Pixel coordinate grounding data
========================================
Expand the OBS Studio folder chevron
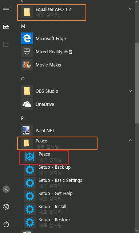click(130, 91)
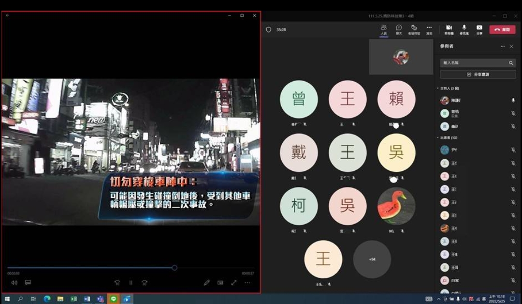Click the 分享邀請 share invite button
This screenshot has height=304, width=522.
tap(478, 74)
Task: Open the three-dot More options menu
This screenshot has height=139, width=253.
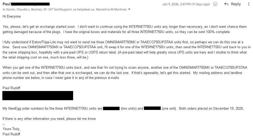Action: pos(249,4)
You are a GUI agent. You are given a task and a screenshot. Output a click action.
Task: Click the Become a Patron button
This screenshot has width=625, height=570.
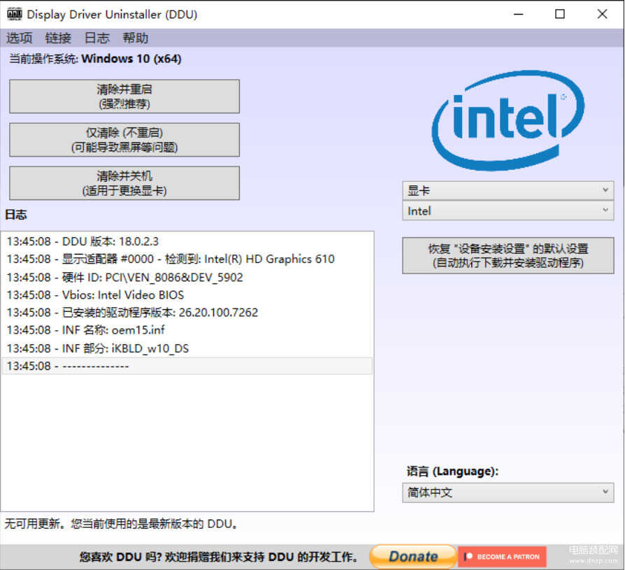click(502, 557)
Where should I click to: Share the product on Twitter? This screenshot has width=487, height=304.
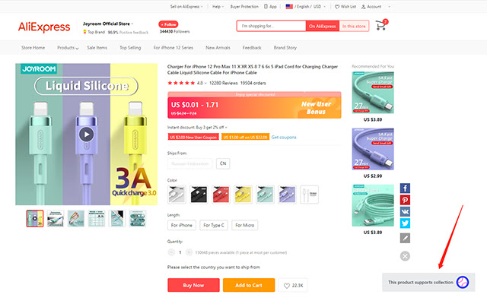coord(405,223)
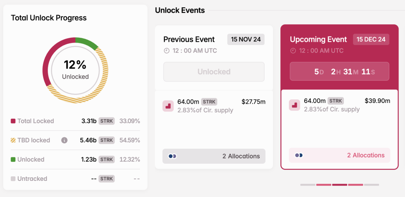Screen dimensions: 405x197
Task: Select the 15 NOV 24 date badge
Action: tap(246, 39)
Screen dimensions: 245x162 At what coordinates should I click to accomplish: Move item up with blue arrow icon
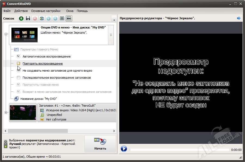point(55,18)
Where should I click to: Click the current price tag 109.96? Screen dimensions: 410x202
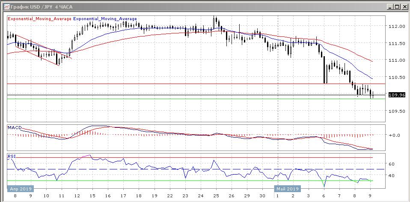click(397, 95)
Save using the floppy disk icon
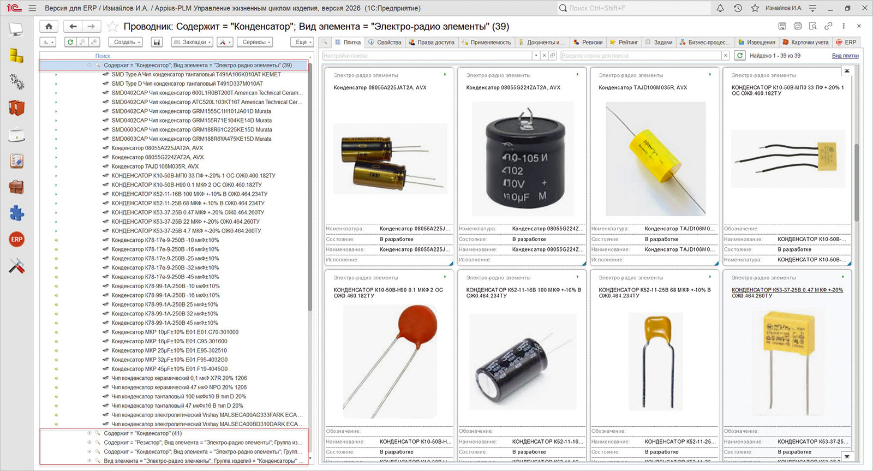The image size is (873, 471). tap(157, 42)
========================================
§ **WORK TASK**
Leave out the pictures and repeat exactly the lines from the one containing "Screen dimensions: 245x162" through the last line of the entries.

§ **TASK ANSWER**
Screen dimensions: 245x162 At what coordinates should I click to accomplish: Move item up with blue arrow icon
point(55,18)
Where should I click to: Click the current price tag 109.96? Screen dimensions: 410x202
click(397, 95)
Save using the floppy disk icon
The image size is (873, 471). tap(157, 42)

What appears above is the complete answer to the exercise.